Elettronica organica: Svezia, la prima rosa bionica è sbocciata tra circuiti e sensori

 Si può pensare alla pianta bionica come ad una vera e propria centrale elettrica, ecco perché.  L’elettronica organica e la biologia vegetale insieme per andare a creare il primo fiore che è fatto di circuiti e di sensori.
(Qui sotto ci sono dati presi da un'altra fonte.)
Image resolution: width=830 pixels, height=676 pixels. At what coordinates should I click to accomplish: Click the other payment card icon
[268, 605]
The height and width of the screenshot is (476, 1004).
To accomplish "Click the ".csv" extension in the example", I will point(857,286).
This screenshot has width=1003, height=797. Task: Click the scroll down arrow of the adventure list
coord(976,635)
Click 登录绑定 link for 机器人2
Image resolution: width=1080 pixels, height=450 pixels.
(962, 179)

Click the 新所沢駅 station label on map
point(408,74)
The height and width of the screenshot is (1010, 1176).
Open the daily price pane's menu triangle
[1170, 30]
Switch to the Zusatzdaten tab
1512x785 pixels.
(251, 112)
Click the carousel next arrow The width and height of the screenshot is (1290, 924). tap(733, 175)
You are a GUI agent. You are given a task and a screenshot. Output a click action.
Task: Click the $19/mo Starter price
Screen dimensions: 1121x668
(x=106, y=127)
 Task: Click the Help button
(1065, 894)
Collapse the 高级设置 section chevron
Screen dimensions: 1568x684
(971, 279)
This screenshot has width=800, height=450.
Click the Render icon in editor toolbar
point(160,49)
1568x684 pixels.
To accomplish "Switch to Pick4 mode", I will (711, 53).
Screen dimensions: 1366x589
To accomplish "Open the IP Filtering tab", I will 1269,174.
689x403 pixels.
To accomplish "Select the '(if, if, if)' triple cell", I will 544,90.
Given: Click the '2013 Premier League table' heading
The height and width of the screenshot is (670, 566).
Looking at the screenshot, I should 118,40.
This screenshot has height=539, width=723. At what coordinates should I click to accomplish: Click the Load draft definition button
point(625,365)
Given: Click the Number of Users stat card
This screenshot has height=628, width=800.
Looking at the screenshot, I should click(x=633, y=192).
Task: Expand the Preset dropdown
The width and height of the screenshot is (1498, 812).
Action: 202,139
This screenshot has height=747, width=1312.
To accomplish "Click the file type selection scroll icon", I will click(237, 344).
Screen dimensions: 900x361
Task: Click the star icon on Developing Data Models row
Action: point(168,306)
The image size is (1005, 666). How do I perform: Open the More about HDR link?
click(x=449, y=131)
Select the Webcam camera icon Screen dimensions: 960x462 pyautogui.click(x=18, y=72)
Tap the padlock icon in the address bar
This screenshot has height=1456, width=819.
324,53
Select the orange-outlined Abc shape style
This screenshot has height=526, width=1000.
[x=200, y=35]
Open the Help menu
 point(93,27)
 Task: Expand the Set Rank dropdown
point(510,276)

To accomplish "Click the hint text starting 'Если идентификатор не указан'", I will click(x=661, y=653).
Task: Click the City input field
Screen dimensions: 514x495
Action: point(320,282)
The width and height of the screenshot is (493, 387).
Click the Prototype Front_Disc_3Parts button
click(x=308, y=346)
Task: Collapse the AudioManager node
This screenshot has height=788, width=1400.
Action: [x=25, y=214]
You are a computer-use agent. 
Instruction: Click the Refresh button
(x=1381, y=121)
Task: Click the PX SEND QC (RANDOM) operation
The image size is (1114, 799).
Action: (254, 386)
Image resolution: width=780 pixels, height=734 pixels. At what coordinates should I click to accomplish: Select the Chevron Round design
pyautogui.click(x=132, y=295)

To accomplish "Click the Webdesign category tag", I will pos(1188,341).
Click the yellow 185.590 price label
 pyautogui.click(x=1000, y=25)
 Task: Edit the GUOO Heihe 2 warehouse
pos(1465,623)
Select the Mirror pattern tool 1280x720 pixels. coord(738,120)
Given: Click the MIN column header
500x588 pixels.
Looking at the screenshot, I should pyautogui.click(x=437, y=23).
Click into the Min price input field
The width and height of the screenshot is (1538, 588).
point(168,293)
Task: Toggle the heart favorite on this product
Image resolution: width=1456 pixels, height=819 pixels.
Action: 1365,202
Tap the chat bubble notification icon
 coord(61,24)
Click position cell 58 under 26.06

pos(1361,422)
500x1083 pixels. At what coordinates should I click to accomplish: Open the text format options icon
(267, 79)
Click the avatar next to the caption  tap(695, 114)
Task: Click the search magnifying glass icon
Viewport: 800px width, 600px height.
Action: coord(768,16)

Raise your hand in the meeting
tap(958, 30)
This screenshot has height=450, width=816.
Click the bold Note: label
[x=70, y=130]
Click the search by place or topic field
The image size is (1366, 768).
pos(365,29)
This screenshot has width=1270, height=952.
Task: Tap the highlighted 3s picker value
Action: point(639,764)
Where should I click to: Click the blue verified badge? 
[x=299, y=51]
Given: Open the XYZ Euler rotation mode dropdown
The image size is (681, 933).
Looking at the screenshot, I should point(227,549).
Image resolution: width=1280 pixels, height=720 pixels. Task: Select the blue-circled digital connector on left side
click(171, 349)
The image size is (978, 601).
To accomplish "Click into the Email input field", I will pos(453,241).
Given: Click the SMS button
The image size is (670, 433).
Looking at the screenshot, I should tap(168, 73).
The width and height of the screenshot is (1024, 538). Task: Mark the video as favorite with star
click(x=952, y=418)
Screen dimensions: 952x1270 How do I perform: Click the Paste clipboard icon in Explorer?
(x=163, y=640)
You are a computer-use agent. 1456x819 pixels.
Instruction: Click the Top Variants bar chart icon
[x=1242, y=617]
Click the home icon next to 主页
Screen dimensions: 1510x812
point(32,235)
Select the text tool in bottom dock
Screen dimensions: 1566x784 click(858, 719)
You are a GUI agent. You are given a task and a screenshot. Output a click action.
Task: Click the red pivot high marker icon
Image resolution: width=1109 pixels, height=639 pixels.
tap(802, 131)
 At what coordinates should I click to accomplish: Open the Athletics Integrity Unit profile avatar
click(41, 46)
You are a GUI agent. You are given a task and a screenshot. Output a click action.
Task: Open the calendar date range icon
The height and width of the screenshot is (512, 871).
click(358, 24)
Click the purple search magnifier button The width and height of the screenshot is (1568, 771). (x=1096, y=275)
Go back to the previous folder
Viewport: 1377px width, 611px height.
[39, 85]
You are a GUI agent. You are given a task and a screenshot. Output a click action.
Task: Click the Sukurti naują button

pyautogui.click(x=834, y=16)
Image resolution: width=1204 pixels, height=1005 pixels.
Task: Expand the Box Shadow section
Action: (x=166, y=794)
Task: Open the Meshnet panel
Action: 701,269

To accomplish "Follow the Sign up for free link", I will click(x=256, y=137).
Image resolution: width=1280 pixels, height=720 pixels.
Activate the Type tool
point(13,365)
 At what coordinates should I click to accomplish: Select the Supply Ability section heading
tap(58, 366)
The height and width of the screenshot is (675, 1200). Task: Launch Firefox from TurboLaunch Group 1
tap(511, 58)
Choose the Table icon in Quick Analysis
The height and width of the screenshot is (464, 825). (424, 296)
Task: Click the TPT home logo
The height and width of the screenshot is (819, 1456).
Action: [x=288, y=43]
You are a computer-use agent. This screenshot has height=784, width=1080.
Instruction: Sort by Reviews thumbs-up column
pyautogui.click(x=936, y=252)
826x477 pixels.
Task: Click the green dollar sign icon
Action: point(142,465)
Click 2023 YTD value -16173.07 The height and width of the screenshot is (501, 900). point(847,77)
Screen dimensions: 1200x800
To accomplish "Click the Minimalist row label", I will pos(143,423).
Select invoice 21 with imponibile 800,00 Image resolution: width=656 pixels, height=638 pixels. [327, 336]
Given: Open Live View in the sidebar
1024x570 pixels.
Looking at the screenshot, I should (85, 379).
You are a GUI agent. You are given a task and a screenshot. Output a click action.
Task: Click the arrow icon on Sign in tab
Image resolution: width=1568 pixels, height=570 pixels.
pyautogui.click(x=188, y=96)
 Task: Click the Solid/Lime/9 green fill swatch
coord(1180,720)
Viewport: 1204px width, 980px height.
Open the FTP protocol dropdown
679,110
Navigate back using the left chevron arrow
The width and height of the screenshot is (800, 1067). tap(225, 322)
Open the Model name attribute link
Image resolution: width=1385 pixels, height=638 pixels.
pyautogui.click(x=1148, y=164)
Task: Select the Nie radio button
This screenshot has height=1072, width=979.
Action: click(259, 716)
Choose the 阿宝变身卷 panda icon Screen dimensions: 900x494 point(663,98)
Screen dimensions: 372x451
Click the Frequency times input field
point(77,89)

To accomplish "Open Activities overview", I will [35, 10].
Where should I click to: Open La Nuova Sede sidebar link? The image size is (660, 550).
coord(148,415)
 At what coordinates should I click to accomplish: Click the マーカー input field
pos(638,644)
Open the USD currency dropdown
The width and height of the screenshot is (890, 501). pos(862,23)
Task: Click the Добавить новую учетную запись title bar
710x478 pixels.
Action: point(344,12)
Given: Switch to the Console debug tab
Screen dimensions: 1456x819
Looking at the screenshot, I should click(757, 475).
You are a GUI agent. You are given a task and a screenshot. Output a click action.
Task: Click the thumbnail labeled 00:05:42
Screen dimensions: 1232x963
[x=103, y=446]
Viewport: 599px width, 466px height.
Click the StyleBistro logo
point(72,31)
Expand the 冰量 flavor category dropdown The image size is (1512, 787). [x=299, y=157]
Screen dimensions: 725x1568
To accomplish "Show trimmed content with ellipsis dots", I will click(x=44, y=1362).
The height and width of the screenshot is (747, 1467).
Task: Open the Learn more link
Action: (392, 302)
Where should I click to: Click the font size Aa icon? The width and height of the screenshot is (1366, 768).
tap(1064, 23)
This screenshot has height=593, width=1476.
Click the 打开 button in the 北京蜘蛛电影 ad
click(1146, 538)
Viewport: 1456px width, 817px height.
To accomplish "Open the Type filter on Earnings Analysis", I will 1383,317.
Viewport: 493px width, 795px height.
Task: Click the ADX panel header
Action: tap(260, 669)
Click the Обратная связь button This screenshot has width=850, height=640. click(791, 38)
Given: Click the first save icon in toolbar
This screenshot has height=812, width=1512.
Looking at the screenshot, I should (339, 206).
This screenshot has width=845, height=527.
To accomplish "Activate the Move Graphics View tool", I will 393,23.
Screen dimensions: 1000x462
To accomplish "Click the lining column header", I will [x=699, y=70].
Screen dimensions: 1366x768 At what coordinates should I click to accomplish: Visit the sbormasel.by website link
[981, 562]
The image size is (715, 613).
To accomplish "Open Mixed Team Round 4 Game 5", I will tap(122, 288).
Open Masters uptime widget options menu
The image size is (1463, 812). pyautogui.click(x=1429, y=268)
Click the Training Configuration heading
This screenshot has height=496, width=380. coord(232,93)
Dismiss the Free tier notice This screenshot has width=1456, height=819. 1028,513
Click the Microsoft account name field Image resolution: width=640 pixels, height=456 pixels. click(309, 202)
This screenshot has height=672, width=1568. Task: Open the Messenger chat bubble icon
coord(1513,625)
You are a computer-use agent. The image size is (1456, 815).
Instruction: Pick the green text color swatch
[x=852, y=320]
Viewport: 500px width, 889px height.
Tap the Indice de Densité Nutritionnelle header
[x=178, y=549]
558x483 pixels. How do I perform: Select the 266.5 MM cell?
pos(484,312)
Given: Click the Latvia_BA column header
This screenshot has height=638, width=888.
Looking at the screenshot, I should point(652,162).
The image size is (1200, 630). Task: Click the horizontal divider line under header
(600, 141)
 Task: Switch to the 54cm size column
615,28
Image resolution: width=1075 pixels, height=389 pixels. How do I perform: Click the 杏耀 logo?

Presso l’Università svedese di Linkoping, infatti, è sbocciata la prima rosa bionica che è stata realizzata in particolare dal professore di elettronica organica Magnus Berggren, e che ha nella rete in cui scorre la linfa dei sensori e dei fili elettrici che sono biocompatibili in accordo con quanto è stato riportato in un articolo pubblicato sulla prestigiosa rivista Science Advances.

Nell’aspetto, quindi, la rosa bionica si presenta in tutto e per tutto come un fiore, ma al suo interno, come peraltro messo è stato in evidenza proprio dal professore Magnus Berggren, si può pensare alla pianta bionica come ad una vera e propria centrale elettrica.

Dal punto di vista prettamente scientifico l’obiettivo dei ricercatori svedesi non è quello di sostituire i fuori veri con quelli bionici, ma di riuscire da un lato a sfruttare, e dall’altro ad amplificare l’attività elettrica che viene naturalmente prodotta dalle piante per esempio riuscendo a controllarne la crescita oppure per andare a creare delle celle solari di nuova generazione.

Quelli inseriti nelle piante, tra l’altro, non sono dei veri e propri fili elettrici ma dei filamenti di polimeri che, creati in laboratorio, sono sottilissimi e sono in grado di insinuarsi all’interno dei vasi linfatici senza andarli a danneggiare. ‘Per esempio’, ha affermato il professor Berggren, ‘possiamo mettere sensori nelle piante e utilizzare l’energia fornita dalla clorofilla, produrre antenne verdi o materiali completamente nuovi’.

“Ora – ha affermato Berggren – possiamo davvero cominciare a parlare delle piante come ‘centrali elettriche’. Possiamo ad esempio mettere sensori nelle piante e utilizzare l’energia fornita dalla clorofilla, produrre antenne verdi o materiali completamente nuovi”. Anche Ove Nilsson, uno dei coautori della ricerca, ha sottolineato che “ora saremo in grado di influenzare la concentrazione delle varie sostanze nella pianta che ne regolano la crescita e lo sviluppo”.